I think the 3 studies [TRANSFORM (NCT03575351); ZUMA-12 (NCT03761056); BELINDA (NCT03570892)] that looked at the group of primary refractory, or early relapses after rituximab, cyclophosphamide, doxorubicin, vincristine, and prednisone [R-CHOP] or frontline therapy with the 3 CAR T-cell products [liso-cel, axi-cel, and tisagenlecleucel (Kymriah; tisa-cel)] have been presented at the American Society of Hematology 2021 Annual Meeting and Exposition, and 2 of them [TRANSFORM and ZUMA-12] have positive results; 1 [BELINDA] was apparently negative.1-3

So, it will be interesting to see if those data may change our practice patterns. Hopefully it will be a moot point because the POLARIX [NCT03274492] study of polatuzumab/R-CHOP versus R-CHOP is a positive study with an improvement in PFS.4 Hopefully, that will become our front line therapy. It’s going to be pretty exciting since it is the first time we’ve had any change in up-front therapy for DLBCL since 2002. So that [will mean] we’ll have a lot fewer relapses, but we won’t use polatuzumab later.

KOCH: Is that study in first-line therapy for patients across the board, patients with germinal center B-cell, activated B-cell, double-hit, triple-hit, all patients?

LACASCE: I believe you could not have an International Prognostic Index score of [0 or 1] in order to be enrolled on the study. So, whether that will apply to our relatively healthy patients with localized disease, I’m not sure. I believe it was open to patients with double- and triple-hit disease. I think the question will be, were those patients referred to that study, because in the control arm they would have gotten R-CHOP. So, I suspect there probably weren’t a lot.

But there’s been a lot of discussion lately about how much worse double-hit disease is, and the thinking is that the MYC/BCL6-positive are not the same as the MYC/BCL2-positive; and, that the rearrangement partner for MYC/BCL2 is very important. And, if it’s a non-immunoglobulin partner, that those patients probably do not have the really bad prognosis, such as double-hit disease with circulating disease and extranodal disease around the body.


1. Kamdar M, Solomon SR, Arnason JE, et al. Lisocabtagene maraleucel (liso-cel), a CD19-directed chimeric antigen reception (CAR) T cell therapy, versus standard of care (SOC) with salvage chemotherapy (CT) followed by autologous stem cell transplantation (ASCT) as second-line (2L) treatment in patients (pts) with relapsed or refractory (R/R) large B-cell lymphoma: results from the randomized phase 3 TRANSFORM study. Presented at: 63rd American Society of Hematology Meeting & Exposition; December 11-14, 2021; Atlanta, GA. Abstract 91.

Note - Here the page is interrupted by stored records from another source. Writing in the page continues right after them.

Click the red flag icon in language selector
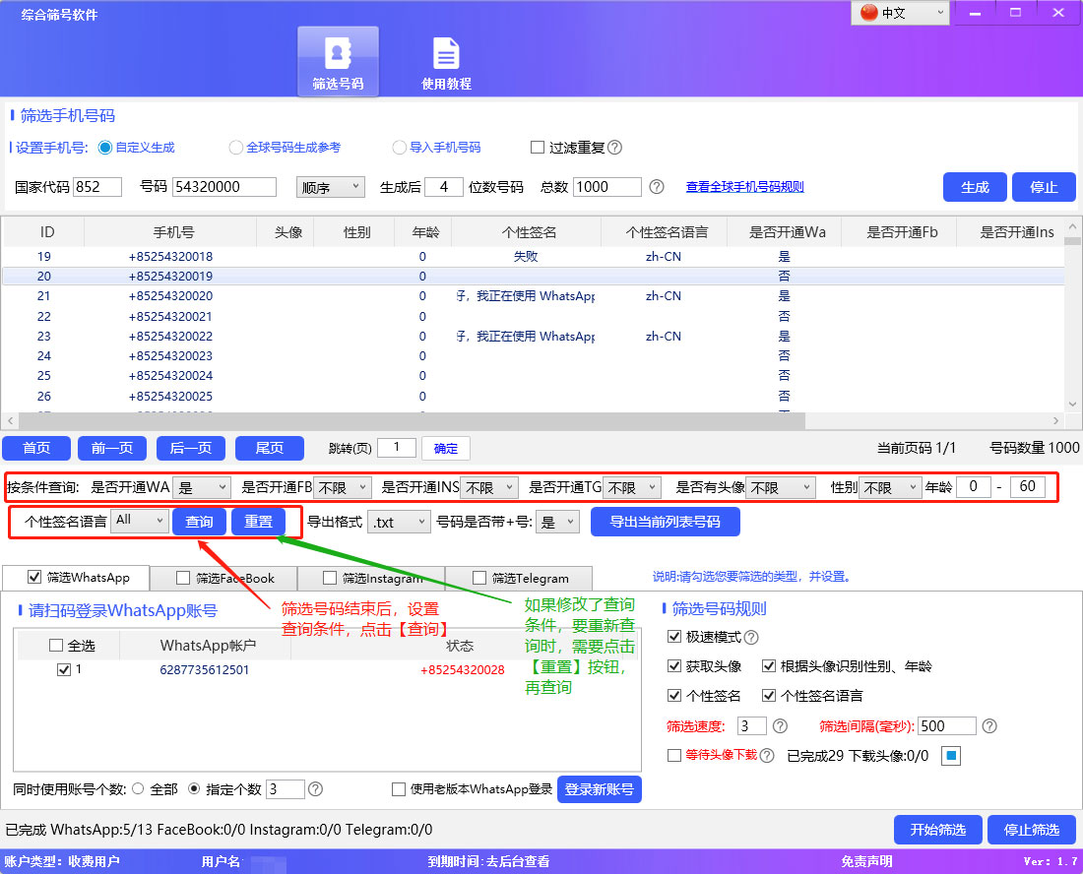point(867,14)
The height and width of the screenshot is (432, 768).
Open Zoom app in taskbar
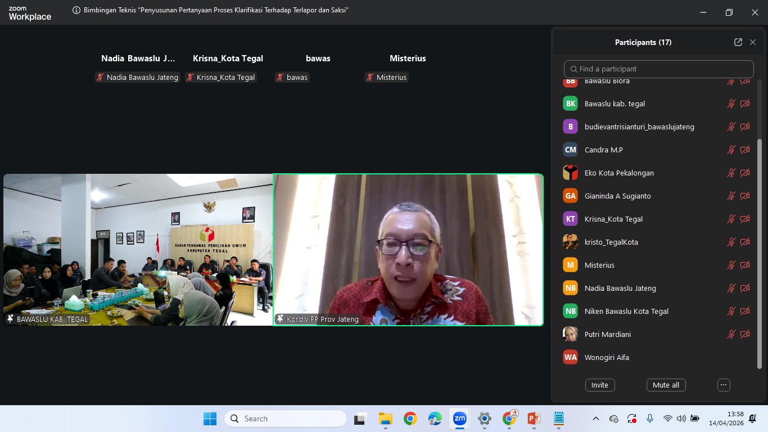pos(460,419)
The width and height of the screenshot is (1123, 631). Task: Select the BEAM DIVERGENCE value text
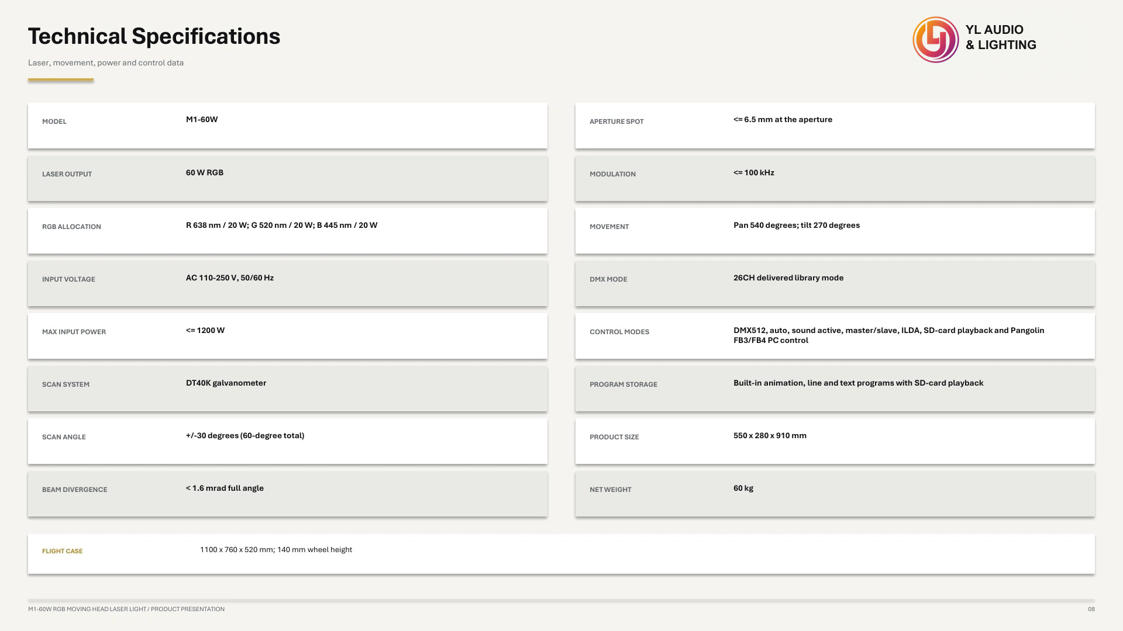(x=225, y=488)
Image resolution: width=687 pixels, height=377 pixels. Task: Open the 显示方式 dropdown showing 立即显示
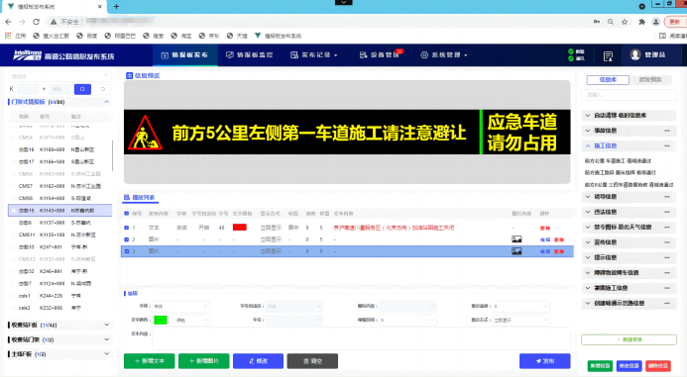(520, 321)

2. Neelapu S, Dickinson M, Munoz J, et al. Primary analysis of zuma-12: a phase 2 study of axicabtagene ciloleucel (axi-cel) as first-line therapy in patients with high-risk large b-cell lymphoma (LBCL). Presented at: 2021 ASH Annual Meeting and Exposition; December 11-14, 2021; Atlanta, GA. Abstract 739.

3. Bishop MR, Dickinson M, Purtill D, et al. Tisagenlecleucel vs standard of care as second-line therapy of primary refractory or relapsed aggressive B-cell non-Hodgkin lymphoma: Analysis of the phase 3 BELINDA study. Presented at: 63rd American Society of Hematology Meeting & Exposition; December 11-14, 2021; Atlanta, GA. Abstract LBA-6.

4. Tilly H, Morschhauser F, Sehn LH, et al. The POLARIX Study: polatuzumab vedotin with rituximab, cyclophosphamide, doxorubicin, and prednisone (pola-R-CHP) versus rituximab, cyclophosphamide, doxorubicin, vincristine, and prednisone (R-CHOP) therapy in patients with previously untreated diffuse large B-cell lymphoma. Presented at: 63rd Annual American Society of Hematology Meeting and Exposition. LBA-1. December 14, 2021.